J Virol. 1994 Dec;68(12):8428-32. doi: 10.1128/JVI.68.12.8428-8432.1994.
Reovirus adheres specifically to apical membranes of mouse intestinal M cells and exploits M-cell transepithelial transport activity to enter Peyer's patch mucosa, where replication occurs. Proteolytic conversion of native reovirus to intermediate subviral particles (ISVPs) occurs in the intestine, but it is not known whether conversion is essential for interaction of virus with M cells. We tested the capacity of native virions, ISVPs, and cores (that lack outer capsid proteins) to bind to intestinal epithelial cells in vivo and found that only ISVPs adhered to M cells. Thus, intraluminal conversion of native reovirus to ISVPs is a prerequisite for M-cell adherence, and outer capsid proteins unique to ISVPs (either sigma 1 or products of mu 1) mediate interaction of virus with M-cell apical membranes.

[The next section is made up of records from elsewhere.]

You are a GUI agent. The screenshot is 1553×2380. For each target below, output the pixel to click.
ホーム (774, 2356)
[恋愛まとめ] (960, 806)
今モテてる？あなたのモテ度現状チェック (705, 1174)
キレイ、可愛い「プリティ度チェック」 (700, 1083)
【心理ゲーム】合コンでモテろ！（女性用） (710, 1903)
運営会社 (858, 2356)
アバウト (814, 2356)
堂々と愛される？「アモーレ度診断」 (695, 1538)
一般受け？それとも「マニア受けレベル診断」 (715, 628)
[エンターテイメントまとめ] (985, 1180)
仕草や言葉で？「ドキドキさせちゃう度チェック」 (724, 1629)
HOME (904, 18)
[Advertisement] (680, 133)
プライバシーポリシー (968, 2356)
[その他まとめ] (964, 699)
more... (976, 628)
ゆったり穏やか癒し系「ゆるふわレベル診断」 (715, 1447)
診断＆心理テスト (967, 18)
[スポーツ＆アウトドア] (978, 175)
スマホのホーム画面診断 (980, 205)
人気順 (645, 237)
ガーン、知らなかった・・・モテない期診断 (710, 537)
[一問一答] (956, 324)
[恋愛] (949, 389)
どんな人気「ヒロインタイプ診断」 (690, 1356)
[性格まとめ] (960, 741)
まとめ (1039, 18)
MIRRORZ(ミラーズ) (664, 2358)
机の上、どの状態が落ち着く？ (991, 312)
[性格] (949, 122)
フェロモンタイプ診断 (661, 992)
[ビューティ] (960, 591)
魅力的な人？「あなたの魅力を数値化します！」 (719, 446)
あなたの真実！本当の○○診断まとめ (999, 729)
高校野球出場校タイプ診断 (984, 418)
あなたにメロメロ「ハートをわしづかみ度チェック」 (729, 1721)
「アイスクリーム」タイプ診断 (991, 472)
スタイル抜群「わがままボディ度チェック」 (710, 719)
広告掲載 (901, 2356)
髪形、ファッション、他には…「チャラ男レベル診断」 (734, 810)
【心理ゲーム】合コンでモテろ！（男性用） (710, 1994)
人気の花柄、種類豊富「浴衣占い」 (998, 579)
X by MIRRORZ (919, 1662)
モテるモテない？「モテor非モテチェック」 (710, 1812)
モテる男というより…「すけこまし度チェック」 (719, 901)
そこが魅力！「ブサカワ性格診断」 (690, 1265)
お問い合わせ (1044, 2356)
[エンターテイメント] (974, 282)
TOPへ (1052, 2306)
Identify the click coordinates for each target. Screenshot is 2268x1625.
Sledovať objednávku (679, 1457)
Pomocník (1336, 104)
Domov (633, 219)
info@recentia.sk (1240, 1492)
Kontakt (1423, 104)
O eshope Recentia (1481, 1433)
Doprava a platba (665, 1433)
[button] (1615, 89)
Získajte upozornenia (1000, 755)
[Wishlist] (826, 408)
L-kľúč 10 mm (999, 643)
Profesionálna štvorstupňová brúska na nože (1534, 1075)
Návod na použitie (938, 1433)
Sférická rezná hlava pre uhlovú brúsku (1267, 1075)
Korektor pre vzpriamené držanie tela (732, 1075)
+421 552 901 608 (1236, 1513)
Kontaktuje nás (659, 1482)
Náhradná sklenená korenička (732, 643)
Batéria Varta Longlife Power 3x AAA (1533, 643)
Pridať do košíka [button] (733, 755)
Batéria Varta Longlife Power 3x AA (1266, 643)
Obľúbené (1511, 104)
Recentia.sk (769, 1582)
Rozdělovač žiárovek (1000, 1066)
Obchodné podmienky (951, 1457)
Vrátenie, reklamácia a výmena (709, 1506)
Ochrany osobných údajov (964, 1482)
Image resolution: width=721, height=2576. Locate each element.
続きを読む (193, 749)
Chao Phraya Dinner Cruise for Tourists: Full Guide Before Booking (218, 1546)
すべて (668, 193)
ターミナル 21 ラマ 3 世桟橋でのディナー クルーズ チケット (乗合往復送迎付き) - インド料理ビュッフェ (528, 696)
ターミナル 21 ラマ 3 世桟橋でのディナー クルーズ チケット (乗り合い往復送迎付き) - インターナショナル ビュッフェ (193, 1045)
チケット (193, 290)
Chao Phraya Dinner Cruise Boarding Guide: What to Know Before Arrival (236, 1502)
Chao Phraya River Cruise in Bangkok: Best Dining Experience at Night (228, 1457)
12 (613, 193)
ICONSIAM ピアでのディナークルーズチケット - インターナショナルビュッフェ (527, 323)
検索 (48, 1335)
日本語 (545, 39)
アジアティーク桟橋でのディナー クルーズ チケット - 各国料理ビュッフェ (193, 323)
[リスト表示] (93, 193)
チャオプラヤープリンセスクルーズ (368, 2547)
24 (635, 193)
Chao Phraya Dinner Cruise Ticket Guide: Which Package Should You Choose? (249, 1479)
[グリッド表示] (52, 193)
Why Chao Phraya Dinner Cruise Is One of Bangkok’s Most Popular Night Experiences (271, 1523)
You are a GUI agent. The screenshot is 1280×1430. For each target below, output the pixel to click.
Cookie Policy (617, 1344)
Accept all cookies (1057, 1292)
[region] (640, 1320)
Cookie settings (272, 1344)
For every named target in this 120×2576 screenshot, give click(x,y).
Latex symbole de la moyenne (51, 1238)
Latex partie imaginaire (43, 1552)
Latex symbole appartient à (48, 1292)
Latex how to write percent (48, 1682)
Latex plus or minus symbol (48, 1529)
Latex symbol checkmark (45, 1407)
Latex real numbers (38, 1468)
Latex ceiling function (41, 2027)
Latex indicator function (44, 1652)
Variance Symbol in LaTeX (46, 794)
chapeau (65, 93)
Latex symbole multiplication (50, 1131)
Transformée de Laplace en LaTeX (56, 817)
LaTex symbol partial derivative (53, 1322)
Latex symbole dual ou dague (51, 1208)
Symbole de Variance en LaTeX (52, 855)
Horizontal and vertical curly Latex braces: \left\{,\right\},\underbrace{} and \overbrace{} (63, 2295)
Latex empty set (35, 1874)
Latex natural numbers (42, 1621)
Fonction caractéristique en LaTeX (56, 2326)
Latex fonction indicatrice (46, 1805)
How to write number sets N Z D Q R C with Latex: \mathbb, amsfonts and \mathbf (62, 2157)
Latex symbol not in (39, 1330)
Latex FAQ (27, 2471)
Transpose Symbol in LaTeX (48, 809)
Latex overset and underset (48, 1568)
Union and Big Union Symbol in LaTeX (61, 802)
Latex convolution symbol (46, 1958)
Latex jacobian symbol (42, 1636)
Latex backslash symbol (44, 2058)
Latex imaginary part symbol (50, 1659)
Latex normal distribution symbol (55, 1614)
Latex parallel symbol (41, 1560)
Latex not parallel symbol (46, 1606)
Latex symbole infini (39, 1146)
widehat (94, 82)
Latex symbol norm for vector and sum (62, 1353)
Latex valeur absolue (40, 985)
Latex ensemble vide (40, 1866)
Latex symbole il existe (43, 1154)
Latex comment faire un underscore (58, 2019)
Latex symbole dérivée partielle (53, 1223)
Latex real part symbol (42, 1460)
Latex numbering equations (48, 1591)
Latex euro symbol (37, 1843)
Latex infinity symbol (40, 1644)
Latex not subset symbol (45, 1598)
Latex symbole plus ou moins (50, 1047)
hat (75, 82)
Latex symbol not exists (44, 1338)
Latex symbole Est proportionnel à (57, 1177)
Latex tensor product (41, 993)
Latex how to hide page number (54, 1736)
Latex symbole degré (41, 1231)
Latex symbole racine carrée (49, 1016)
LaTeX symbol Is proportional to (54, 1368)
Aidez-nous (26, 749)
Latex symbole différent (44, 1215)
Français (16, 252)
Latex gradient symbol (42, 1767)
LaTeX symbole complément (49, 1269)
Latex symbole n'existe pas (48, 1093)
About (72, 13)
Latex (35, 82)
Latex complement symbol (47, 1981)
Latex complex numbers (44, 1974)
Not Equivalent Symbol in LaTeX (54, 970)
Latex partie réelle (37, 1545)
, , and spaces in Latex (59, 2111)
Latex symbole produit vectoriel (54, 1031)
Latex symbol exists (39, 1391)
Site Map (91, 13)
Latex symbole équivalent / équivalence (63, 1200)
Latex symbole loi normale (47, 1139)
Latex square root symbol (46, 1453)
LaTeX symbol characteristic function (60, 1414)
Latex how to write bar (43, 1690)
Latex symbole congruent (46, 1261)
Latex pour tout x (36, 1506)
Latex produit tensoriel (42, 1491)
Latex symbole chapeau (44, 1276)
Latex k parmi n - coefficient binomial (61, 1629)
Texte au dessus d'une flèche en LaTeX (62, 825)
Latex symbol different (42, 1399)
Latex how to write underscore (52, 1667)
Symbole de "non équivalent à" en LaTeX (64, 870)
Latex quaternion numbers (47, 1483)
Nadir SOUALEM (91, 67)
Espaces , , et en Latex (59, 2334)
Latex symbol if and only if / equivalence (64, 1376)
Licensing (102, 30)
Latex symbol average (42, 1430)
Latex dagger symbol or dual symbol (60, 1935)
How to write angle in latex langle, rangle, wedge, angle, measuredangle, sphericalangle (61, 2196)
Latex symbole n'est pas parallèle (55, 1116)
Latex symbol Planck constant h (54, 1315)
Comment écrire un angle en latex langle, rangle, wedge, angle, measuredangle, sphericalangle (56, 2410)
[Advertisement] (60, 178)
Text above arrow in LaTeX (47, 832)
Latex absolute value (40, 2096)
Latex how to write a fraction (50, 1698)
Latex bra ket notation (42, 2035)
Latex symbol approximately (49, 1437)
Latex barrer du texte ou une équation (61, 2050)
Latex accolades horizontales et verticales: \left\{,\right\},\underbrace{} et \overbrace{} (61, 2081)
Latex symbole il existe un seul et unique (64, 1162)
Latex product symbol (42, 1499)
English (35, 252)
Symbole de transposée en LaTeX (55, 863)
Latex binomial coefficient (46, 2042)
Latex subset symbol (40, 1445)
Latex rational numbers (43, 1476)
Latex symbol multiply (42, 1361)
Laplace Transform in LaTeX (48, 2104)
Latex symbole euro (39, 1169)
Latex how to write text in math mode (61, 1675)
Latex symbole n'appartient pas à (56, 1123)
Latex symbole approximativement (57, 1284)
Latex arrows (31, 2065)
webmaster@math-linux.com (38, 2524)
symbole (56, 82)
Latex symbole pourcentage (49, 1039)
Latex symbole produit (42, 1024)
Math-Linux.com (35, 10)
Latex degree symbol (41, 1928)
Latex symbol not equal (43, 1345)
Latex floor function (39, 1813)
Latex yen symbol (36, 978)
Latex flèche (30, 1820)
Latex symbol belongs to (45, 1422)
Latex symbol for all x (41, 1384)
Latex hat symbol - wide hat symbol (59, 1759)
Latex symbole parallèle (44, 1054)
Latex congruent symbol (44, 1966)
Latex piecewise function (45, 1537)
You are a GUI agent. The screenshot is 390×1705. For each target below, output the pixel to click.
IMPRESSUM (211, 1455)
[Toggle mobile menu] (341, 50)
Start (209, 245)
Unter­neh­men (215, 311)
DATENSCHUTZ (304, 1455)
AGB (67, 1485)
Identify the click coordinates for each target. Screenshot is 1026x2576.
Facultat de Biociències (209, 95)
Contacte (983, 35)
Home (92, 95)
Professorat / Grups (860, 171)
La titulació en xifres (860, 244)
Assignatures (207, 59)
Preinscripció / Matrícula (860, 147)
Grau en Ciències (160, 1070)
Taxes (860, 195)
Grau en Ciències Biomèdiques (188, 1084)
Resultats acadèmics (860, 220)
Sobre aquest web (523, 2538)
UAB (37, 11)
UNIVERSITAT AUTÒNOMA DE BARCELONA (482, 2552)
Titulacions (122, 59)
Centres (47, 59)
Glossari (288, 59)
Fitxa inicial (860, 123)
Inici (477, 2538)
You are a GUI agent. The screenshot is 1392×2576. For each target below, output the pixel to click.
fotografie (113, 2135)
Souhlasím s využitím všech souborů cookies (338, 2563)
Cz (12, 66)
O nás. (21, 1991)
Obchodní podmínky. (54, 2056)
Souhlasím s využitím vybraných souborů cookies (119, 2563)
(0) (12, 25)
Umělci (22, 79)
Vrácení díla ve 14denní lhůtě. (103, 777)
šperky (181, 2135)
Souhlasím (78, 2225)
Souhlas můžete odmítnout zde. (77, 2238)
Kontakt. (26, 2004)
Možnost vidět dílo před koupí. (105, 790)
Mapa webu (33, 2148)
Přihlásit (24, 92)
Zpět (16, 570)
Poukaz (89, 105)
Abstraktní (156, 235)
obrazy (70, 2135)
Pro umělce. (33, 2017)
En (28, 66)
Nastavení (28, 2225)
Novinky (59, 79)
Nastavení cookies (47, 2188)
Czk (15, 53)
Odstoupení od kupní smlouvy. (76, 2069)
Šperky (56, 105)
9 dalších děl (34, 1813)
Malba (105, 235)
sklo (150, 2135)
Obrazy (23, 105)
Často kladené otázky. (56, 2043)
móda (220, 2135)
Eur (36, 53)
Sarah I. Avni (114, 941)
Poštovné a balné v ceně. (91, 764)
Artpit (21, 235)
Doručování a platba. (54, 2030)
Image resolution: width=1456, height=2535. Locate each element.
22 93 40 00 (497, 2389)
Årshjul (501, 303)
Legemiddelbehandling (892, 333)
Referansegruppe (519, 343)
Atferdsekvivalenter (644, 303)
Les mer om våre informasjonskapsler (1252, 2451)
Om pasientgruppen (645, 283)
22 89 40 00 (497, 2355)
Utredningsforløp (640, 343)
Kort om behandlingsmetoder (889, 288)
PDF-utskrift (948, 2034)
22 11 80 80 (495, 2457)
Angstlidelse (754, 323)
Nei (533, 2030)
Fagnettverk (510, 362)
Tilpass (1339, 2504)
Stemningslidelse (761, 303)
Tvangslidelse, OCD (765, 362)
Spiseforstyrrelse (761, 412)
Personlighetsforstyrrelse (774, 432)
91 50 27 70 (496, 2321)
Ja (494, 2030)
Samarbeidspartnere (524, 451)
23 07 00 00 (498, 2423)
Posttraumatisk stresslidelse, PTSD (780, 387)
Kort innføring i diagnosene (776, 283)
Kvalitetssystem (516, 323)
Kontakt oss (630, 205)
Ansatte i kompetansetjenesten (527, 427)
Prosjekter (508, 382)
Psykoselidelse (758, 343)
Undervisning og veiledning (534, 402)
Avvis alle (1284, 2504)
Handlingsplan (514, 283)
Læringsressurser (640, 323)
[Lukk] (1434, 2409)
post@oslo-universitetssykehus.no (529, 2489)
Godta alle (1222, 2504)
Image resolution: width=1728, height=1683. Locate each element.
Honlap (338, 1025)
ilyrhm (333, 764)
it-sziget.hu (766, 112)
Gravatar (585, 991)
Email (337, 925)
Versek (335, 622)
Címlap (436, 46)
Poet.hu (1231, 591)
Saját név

呼肠孤病毒特异性地黏附于小鼠肠道M细胞的顶端膜,并利用M细胞的跨上皮运输活性进入派尔集合淋巴结黏膜,在那里进行复制。天然呼肠孤病毒在肠道中发生蛋白水解转化为中间亚病毒颗粒(ISVP),但尚不清楚这种转化对于病毒与M细胞的相互作用是否至关重要。我们测试了天然病毒粒子、ISVP和核心颗粒(缺乏外 capsid 蛋白)在体内与肠道上皮细胞结合的能力,发现只有ISVP黏附于M细胞。因此,天然呼肠孤病毒在管腔内转化为ISVP是M细胞黏附的先决条件,并且ISVP特有的外 capsid 蛋白(sigma 1或mu 1的产物)介导病毒与M细胞顶端膜的相互作用。